To end another wonderful decade of great music, I’m going to write about ten albums from each of the last ten years, that are either great, or hold some sort of personal significance. A musical kiss off to 00s.

2005 – #1. Ben Folds – Songs For Silverman
(Sony)

I adore this Songs For Silverman, beyond all sense. It’s by no means the best album Ben Folds has put his name to. Yet, it is miles away my favourite. I would not recommend anyone start with Ben folds on this record. Yet I love it. It feels like it’s made for me. I fell in love with this album in 2005 and have carried it with me closely ever since. Several of the songs on here are the highest played songs on my iPod!

Not that I wouldn’t have bought this album anyway, as I am a big fan of Folds, but this album came with no expectations from me. I had heard there’s a new record coming out. I had heard the single (Landed) and thought it was pretty nice. But at the time I was listening to A LOT of adult pop. I was utterly obsessed with Paul Simon’s solo work. I loved Simon’s reserved character, and how he let the songs speak without putting on a passionate voice or demeanor (the opposite of the tortured artist schtick of Ryan Adams).

So in 2005, I listened to this record, those early Paul Simon records and that year’s Aimee Mann record (will be talked about later). And they all share that trait. No show-boating. Which is big for Folds, because high energy and humour are two things that helped make his career. His last hit had been Rockin’ the Suburbs.

That no showboating, unsentimental feel of this record pretty much summed up those years for me as well. I was getting over things, and moving on. A lot of the fire I had in my early 20s were going out. But it also meant I stopped feeling bad about some stuff. And feeling bad about things is not something that happens on this record.
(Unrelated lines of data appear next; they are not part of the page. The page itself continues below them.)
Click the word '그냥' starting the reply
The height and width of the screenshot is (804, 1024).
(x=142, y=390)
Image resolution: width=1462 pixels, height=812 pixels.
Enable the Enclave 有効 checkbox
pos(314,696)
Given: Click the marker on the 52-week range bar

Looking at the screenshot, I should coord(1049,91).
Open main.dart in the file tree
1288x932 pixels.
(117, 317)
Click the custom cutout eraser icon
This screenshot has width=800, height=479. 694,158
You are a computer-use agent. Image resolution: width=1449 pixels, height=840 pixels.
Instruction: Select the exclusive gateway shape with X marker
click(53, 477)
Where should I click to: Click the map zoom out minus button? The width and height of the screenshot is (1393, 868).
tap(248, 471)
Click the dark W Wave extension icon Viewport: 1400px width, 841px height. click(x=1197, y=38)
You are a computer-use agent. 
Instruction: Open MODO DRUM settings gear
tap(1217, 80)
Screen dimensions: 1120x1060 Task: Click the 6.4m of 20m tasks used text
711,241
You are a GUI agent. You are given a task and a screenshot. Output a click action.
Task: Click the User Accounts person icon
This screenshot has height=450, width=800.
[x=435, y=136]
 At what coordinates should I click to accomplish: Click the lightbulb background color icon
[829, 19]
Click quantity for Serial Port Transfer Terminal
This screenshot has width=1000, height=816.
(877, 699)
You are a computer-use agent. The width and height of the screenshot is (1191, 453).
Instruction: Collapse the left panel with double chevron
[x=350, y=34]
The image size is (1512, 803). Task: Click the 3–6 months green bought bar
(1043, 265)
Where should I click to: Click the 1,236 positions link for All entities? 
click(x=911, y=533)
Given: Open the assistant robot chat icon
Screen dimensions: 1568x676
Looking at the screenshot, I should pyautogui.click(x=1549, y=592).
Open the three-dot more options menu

The characters that populate the songs on this album have it hard, but Folds is offering them little comfort or empathy. The from the old man in Bastard to the young couple in You To Thank, Folds gives you their story, the inevitable ending and leaves it at that. And if you are to look at these characters as part of Folds himself (dangerous ground, I know), then he is playing both the has-been and the young naive fool in a doomed relationship.

It was not until years later that Folds said that this was a break-up album, as he divorced his wife after this album. But it’s actually one step more – it’s a moving on album. Give Judy My Notice, the centerpiece heart of the record, is simply that – a guy saying to his girl that he’s not going to be around anymore.

It all ends in a glorious, laid back, mid tempo climax of my three favourite Ben Folds songs ever. I have listened to these three songs many, many times.

Sentimental Guy, third last on the album, is another goodbye song – but Folds is looking back at the past and wonders why he doesn’t miss it more. Brilliant, subtle, songwriter-y images flood the song, and the melody lifts at the end… god it’s great. My fave of the three.

Time, the second last track on the album is regretful but damning. A song to an ex-lover, giving them the blessing to crucify your memory, both in her head and to her friends. But how they both know it’s not the whole truth. It’s up there with the great fuck yous of early Bob Dylan, but done in a more gentlemanly manner, and with a killer piano hook.

Finally, Prison Food. There is much less going on here lyrically, but it’s a hypnotic rush. It’s got a huge Floyd like middle bit that rushed through like a plane engine of harmonies. It’s some mumbo jumbo about walking the earth and being alone. It certainly sounds like a big existential point, and it’s the right way to end such a personal record.

But there are other songs apart from the relationships and characters. Gracie, the lightest moment on the record, is written for his daughter. Yet, compared with other pop treats in this man’s catalogue, it’s incredibly spare. Then there’s Late, a tribute to the late Elliott Smith. Even Fold’s take on that is down to earth and drama-less.

I mean, for fuck’s sake. How many other albums can you think of that has a black and white cover? That’s the mood we are working in.

I love the other songs I haven’t mentioned but that would just be listing, wouldn’t it? But I do have to say, the music and production are typically awesome. Folds has lost none of his melodic gifts. His songs are just as interesting and well built as always. It certainly beats the college rock shine of his last record.

So what so great about a musician keeping his emotions in check? I don’t know. I know it’s not a popular view. But sometimes I don’t want drama. As much as I love Thunder Road, I realise I’m not the guy in that song. But I feel like I’m the people on this record, and these kinds of records. It’s like, sometimes I just want to watch something that’s two people I can relate to talking to eachother for a long time. Put the spaceships away.

These are every day songs. To paraphrase a friend, these songs are like those reliable socks. Not flashy, but they are well made and you get something out of them in ordinary situations. I still look for records like these, because I can always do with more socks.